Keeping bad thoughts at bay…

Author: thenicknick

As I write this, we have just found out that Kenna is having trouble breathing.  More than before.  Enough that they are taking her off the ventilator and moving her to the oscillator.  This is a step back.  And here’s the problem…she only can take so many steps back before she has nowhere to go.

I want to believe that she can survive.  I want to believe this because she has defied the odds from the beginning.  Years ago, I was told it would be more challenging for me to get pregnant, given that I lost an ovary to a cyst.  Factor in my advancing age which was supposed to further hinder any attempts to procreate, and you can understand why S and I didn’t waste any time trying to get pregnant.

Yes, Kenna was part of our perfect plan.

We knew we were getting married and I wasn’t getting any younger…so we threw caution to the wind…or in our case, simply left it in the nightstand drawer…and Kenna was conceived.  The very first time we tried.  The pregnancy was going great.  We passed one milestone after another.  She measured bigger than expected at every ultrasound…until four weeks ago.  Suddenly…she had stopped growing.  She had stopped making amniotic fluid.  My pre-eclampsia was messing up the placenta and her circulation.

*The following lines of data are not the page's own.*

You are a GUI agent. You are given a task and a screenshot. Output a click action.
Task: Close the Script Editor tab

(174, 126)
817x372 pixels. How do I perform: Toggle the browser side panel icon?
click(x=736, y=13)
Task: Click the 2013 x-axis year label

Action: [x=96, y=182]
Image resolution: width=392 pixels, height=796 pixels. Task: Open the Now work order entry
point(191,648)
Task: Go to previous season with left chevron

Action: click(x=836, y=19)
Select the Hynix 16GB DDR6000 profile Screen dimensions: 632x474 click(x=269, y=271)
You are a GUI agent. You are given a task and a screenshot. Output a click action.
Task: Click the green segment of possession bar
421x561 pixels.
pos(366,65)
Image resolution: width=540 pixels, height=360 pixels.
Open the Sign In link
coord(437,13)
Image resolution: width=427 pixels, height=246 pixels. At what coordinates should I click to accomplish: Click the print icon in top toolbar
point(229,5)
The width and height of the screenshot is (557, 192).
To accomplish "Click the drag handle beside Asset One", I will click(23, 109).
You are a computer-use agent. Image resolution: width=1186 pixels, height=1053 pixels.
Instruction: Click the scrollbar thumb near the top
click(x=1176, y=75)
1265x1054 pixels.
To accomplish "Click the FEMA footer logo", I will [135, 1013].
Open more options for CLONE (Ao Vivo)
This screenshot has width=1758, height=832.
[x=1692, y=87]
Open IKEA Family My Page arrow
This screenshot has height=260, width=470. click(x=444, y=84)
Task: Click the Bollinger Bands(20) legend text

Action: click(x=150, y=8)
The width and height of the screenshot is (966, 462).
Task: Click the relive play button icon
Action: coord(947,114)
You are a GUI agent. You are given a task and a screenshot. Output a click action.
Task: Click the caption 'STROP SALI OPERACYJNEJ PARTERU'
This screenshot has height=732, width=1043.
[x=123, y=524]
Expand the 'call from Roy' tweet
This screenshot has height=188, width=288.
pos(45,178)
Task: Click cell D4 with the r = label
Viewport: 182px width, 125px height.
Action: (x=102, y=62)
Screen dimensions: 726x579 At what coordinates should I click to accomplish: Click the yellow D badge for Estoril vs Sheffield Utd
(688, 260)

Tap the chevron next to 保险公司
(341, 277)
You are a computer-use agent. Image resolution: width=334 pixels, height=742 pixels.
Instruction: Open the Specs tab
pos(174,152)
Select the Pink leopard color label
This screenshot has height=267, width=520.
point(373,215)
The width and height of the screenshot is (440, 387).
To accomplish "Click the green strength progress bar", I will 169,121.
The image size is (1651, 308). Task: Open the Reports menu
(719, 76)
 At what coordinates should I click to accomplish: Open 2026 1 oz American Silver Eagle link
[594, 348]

The bed rest was prescribed starting the Thursday before Christmas.  And all the looks on all the faces at the two doctors’ offices told me that they didn’t think she’d make it through the weekend.

But Kenna defied the odds and lived.

She was still kicking the following week, still with us at the next appointment.  We were both stable.  Mostly.  I would do whatever it took, even if it very nearly killed me.

And by the appointment on Monday, it looked like it might.  There were concerns about my liver functions, my kidneys, the potential for a stroke and seizures.  We had to hurry and get her out to have a chance to save both of us.  That’s what happened.

Kenna was born on Monday.  At a mere 9 ounces, she was the smallest baby in the NICU.  She is the smallest baby my doctor has ever delivered alive.  She has already lasted longer than they ever expected or believed or imagined.

Because of that, I can’t imagine her not making it, not surviving, not going all the way.

But I’m scared.  Really scared.  I’m scared because she’s SO SMALL.  I’m scared because she’s going backwards in the hopes that the new machine will help her get to the point where she’s strong enough to go forward.  I’m scared because I worry that her little body will simply give out.  I’m scared because I love her and I don’t want to lose her.  Of course, I also don’t want to be selfish and have her living in pain, just to spare myself yet another loss.  I’m not that selfish.  Really.

Oh, but I am that stubborn.  And so is her ginger father.  Kenna seems to have acquired some of that from our genetic soup.  Her blood type is A+.  That’s almost like getting a gold star, right?  And I can’t imagine a baby who has so many people who love her and are thinking of her not making it.  I can’t imagine her giving up or giving out.  I just can’t.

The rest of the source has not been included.